The Aesthetic movement left us a legacy of Queen Anne houses and tidy suburbs, and its influence is now felt as Americans embrace the more-is-more philosophy of home furnishings. The Aesthetic movement grew out of the ideas and the products of English reformers, such as William Morris, and was flamboyantly promoted by Oscar Wilde in an 1882 lecture tour across America. Tastemakers rallied-Louis Comfort Tiffany became an interior designer while his father's firm, Tiffany and Company, produced Japoniste silver. Eastlake furniture invaded fashionable shops like Cottier's, and Oriental stores appeared even in small towns. Graphics transmitted the new design overtly through advertising and subtly through products like ubiquitous Staffordshire tableware. This book takes a thorough look at household furnishings, from the lavish productions of the Herter Brothers to humble Minton tiles.
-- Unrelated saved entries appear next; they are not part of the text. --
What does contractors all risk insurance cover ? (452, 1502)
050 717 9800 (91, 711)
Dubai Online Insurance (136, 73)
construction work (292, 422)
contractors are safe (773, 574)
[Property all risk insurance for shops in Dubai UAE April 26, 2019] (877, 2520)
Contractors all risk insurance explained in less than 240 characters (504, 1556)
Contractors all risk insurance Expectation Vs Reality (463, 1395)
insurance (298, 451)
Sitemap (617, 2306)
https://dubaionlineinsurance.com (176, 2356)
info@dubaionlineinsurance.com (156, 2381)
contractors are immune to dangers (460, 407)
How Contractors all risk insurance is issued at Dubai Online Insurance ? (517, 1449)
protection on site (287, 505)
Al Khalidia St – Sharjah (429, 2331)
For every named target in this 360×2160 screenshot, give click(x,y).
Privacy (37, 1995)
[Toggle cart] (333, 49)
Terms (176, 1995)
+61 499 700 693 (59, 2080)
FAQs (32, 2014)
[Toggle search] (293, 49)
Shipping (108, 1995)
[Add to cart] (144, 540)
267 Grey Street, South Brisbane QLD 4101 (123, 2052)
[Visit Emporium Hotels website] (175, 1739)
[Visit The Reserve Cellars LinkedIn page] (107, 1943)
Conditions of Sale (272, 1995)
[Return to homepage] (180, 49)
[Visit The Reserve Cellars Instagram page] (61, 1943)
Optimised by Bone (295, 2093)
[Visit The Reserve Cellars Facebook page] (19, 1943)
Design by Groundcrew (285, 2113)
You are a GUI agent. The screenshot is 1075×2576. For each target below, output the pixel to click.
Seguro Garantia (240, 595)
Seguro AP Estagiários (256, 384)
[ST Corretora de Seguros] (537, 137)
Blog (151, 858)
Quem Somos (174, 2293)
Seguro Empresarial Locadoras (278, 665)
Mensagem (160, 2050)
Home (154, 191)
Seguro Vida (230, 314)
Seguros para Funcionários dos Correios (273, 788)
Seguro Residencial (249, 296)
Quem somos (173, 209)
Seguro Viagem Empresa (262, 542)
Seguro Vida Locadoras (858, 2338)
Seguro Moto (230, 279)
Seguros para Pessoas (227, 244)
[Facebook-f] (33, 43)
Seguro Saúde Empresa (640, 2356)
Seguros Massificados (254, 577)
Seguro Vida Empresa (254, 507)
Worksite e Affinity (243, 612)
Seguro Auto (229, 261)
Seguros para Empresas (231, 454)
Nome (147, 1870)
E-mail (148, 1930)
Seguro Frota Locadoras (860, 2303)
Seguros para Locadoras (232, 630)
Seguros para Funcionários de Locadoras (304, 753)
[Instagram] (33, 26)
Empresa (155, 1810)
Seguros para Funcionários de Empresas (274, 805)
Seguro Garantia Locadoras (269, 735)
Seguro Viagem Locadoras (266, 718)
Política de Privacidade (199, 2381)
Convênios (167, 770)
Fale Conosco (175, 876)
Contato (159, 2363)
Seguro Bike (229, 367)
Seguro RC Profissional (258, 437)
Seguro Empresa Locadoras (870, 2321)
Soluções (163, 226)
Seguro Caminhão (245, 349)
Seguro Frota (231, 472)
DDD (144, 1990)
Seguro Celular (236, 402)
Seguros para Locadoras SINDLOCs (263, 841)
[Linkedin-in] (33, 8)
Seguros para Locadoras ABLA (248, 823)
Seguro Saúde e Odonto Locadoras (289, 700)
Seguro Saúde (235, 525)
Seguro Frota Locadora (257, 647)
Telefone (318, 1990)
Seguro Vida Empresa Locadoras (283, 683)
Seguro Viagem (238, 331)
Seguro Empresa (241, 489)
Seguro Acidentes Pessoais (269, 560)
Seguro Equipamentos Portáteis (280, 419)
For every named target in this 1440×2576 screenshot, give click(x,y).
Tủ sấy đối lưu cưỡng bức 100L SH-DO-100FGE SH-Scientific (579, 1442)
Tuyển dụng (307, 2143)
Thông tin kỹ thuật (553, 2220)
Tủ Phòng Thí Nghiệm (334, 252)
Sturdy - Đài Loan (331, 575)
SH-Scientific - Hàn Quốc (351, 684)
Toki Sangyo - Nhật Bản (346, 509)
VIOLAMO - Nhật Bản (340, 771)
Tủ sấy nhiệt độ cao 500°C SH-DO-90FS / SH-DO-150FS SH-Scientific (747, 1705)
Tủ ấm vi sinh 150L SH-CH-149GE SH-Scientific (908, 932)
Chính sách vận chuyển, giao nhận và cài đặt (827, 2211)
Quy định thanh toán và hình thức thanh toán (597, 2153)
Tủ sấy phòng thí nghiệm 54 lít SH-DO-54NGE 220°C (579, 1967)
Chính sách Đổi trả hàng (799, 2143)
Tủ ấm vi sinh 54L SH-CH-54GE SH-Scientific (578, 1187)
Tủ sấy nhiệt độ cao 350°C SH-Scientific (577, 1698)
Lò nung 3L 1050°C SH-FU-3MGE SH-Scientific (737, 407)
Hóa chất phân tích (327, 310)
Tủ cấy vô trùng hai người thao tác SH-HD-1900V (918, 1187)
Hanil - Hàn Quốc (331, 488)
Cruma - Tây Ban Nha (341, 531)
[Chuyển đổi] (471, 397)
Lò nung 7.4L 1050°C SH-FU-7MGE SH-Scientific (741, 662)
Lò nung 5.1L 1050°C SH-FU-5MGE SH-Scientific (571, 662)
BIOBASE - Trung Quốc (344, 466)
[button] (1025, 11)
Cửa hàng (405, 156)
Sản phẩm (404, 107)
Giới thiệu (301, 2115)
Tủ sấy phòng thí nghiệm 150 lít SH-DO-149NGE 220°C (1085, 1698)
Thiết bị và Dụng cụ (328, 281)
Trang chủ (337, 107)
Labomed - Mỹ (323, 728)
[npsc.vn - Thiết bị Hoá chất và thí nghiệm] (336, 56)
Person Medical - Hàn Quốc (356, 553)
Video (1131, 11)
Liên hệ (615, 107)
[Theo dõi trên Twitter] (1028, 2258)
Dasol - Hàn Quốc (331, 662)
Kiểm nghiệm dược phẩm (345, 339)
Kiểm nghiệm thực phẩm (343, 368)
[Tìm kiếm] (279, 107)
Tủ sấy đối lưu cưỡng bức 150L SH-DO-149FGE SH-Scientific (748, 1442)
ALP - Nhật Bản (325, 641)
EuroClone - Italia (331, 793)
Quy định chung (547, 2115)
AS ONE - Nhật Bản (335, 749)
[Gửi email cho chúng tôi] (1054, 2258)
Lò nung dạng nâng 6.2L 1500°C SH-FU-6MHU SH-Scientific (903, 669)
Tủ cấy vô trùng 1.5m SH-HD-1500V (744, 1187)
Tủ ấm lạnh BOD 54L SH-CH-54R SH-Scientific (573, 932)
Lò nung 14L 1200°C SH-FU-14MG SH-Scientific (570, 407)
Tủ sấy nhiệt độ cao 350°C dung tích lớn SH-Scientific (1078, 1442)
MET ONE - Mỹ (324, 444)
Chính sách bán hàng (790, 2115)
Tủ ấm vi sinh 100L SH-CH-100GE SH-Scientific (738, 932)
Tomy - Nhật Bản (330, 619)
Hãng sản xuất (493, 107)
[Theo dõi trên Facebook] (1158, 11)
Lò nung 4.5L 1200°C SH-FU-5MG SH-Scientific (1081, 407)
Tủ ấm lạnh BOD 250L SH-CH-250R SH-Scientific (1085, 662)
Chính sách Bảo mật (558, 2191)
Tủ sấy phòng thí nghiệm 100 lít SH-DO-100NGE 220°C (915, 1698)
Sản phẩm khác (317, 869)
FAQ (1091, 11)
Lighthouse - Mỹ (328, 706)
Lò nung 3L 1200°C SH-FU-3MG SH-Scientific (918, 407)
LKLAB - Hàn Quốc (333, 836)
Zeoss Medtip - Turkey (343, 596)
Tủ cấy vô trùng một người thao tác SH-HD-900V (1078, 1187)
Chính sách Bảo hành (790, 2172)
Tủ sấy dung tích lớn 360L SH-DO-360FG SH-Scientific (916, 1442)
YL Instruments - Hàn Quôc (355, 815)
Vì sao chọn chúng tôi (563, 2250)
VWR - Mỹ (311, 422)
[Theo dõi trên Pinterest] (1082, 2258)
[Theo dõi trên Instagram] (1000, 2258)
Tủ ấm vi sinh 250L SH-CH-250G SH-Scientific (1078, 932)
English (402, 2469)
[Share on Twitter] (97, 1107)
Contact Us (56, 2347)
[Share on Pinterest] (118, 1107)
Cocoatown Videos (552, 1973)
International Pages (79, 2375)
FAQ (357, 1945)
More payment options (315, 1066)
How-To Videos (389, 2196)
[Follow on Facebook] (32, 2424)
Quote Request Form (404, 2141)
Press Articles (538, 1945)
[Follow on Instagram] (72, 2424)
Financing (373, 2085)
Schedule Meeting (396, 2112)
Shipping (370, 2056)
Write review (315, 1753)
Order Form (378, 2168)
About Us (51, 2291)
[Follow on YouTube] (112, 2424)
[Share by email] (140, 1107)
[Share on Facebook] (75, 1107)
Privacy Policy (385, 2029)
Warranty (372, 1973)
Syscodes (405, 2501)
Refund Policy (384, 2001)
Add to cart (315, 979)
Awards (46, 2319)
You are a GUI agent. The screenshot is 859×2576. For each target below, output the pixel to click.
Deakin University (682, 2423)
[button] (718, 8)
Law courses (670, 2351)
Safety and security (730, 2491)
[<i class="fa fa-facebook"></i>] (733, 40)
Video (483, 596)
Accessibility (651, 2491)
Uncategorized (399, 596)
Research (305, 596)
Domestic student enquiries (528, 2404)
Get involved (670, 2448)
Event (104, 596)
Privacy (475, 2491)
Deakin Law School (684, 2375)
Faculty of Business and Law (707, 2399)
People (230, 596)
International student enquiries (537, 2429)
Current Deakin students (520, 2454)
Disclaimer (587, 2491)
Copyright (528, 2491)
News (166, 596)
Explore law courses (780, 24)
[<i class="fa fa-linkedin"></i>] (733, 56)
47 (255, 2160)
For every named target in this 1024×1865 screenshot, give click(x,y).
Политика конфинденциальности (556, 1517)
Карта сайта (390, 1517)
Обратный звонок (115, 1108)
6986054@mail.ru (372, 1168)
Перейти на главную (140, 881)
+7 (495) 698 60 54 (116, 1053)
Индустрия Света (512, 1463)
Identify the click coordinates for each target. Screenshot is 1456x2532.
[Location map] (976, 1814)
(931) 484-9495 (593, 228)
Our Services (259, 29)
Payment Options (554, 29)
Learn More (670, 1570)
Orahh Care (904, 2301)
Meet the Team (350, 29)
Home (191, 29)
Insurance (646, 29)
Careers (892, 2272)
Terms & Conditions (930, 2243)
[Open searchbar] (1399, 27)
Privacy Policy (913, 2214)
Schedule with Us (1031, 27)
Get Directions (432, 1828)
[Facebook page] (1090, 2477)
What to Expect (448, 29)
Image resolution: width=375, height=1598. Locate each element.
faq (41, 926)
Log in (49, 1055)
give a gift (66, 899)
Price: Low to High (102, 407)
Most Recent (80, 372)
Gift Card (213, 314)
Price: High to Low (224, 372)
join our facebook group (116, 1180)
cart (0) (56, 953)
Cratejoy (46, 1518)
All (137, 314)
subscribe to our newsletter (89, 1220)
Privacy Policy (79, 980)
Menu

Dozens of never-before-published illustrations, including rare color views of 1880s interiors and exteriors, shed new light on American houses. The author gives thoughtful insights into gender roles and the development of architecture as a moral imperative. Collectors will appreciate the thorough examination of historic architecture and furnishings and the glimpses of modern objects that show the same aesthetic. Most of all, the book gives modern homeowners insights into how American houses of the past have shaped our houses today-and how we might create our own artful homes in the future.